-------- Reading passage
Human beings are experts at recognizing the identity of their fellow humans due to their ability to discriminate based on our varying shapes, colors, and sizes. Although most of the variation we use to recognize each other is found in external features of the body, such as height, weight, eye color, hair length, and skin tone, a large portion of human variation is contained in the skeleton. These variations originate from the person's age, geographic origin, sex, or simply the idiosyncrasies of an individual's genetics and environment.

Using current technology, a large collection of bone specimens can be easily analyzed and represented using machine learning and data mining algorithms. By digitizing bone samples, an opportunity exists to use computerized statistical techniques to enhance and simplify the osteological work of researchers. We envision a system in which the computer can help identify plausible anatomical landmarks on a recently digitized bone fragment to aid in its identification. Using shape analysis techniques, shape parameters can be fit to the bone fragment and then extrapolated to the entire skeleton. The skeletal model can easily be ported to a handheld device which can be used as a reference in the field.

In a medical context, the information contained within the model may be used to segment medical images using model-based techniques. Fitting the model to the scan of a patient would enhance surgery planning and simulation. Also, the skeletal model would be incredibly useful in an educational setting, where students could examine the effects that parameters, such as age, sex, and geographic location, have on the shape of the skeleton.

The goal of the Parametric Skeleton Project is to make this vision a reality. We intend to build a parametric skeletal model providing the greatest anatomical detail possible given current technology. Our model will contain data for both sexes and as many different sample ages and geographic locations as possible. The surface elements of our model will be tagged with anatomical landmark data, tying the domain knowledge to the geometry. Using this data, our system will be designed to allow the construction of further human models based on ours. In particular, the Parametric Skeleton Project is a component of the Parametric Human Project for digital, anatomically accurate ergonomics.

We have identified three major milestones to the completion of our goals. First is the data acquisition step, in which we will collect a wide variety of digital models of human bones and label them with anatomical landmark data. In the following model construction step, we will define and compute a number of geometric, statistical markers and tie them to the anatomical landmark information. Using this information, we will align the various bone samples and capture their shape variation using statistical techniques, thereby building a parametric model. Finally, we demonstrate the many uses of our model by building the several applications.
----------------
-------- Records provided
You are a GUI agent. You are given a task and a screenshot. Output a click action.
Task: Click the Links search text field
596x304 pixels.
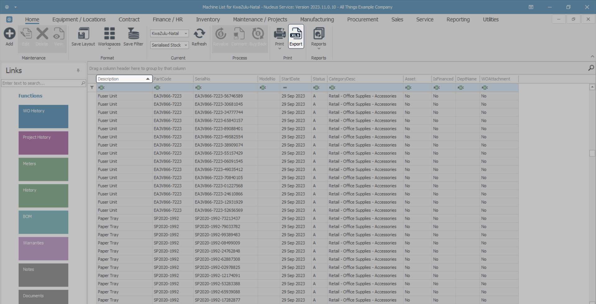40,83
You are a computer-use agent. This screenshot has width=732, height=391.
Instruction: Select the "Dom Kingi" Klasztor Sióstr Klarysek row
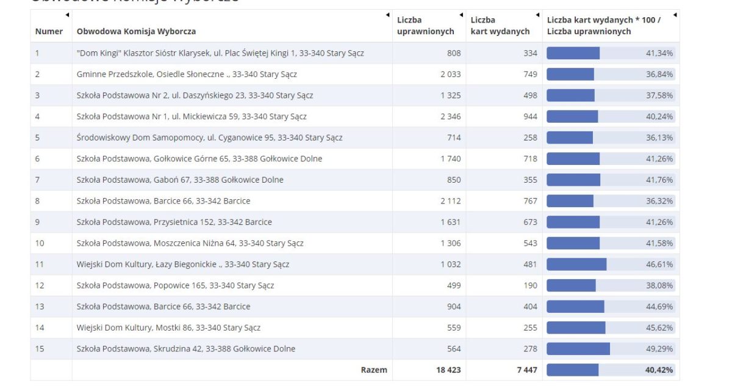220,53
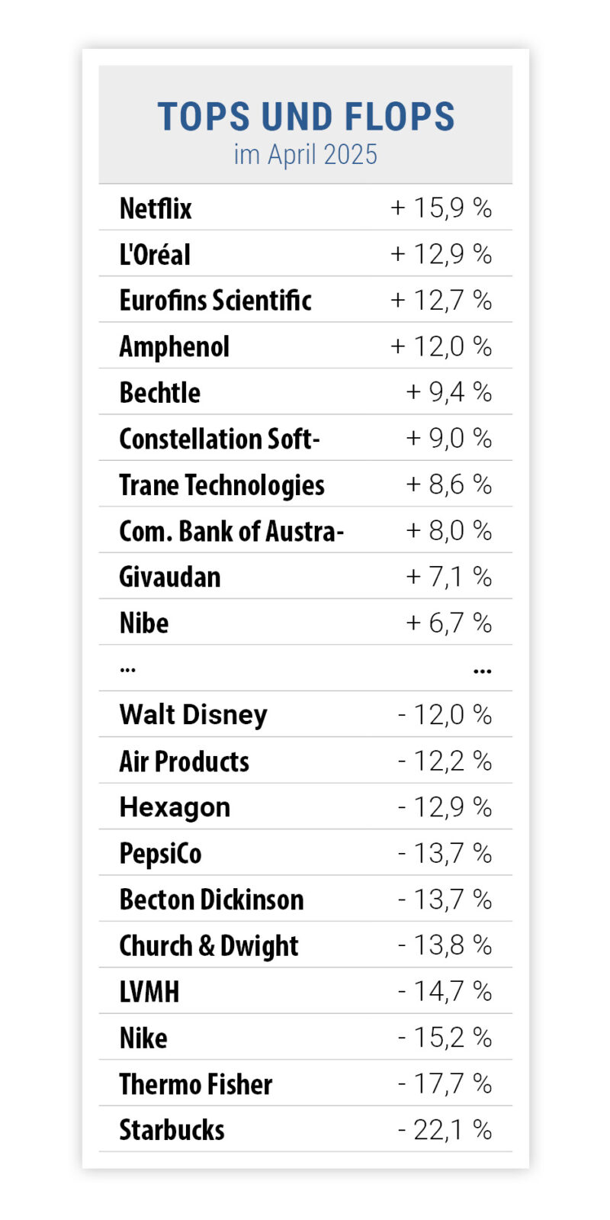Click the Trane Technologies row label
This screenshot has height=1220, width=610.
point(222,484)
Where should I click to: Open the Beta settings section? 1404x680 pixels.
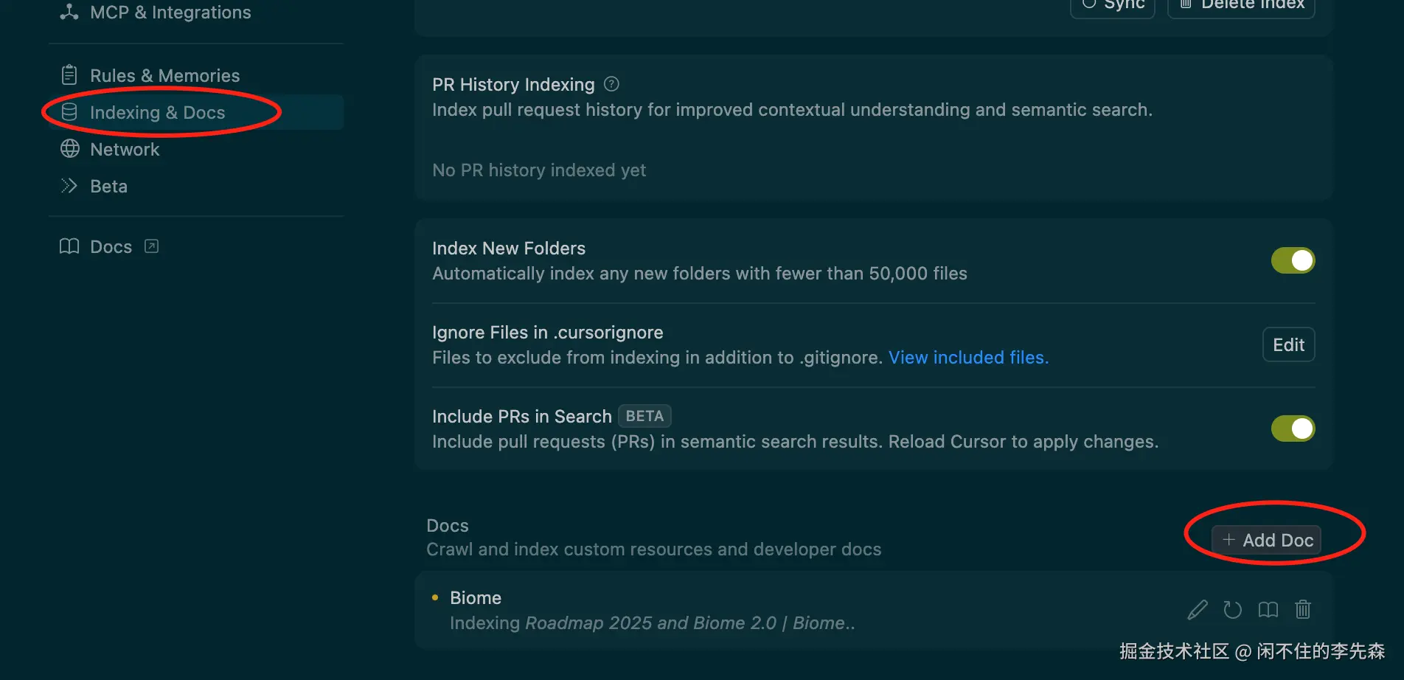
----------------
> Activity list:
[A] Transcribe the portion of the Parametric Skeleton Project description starting at "Human beings are" and ending at "genetics and environment.".
[B] According to the Parametric Skeleton Project description, what larger project is the Parametric Skeleton Project a component of?
Answer using only the Parametric Skeleton Project description.

> Results for each task:
[A]
Human beings are experts at recognizing the identity of their fellow humans due to their ability to discriminate based on our varying shapes, colors, and sizes. Although most of the variation we use to recognize each other is found in external features of the body, such as height, weight, eye color, hair length, and skin tone, a large portion of human variation is contained in the skeleton. These variations originate from the person's age, geographic origin, sex, or simply the idiosyncrasies of an individual's genetics and environment.

[B] The Parametric Human Project for digital, anatomically accurate ergonomics.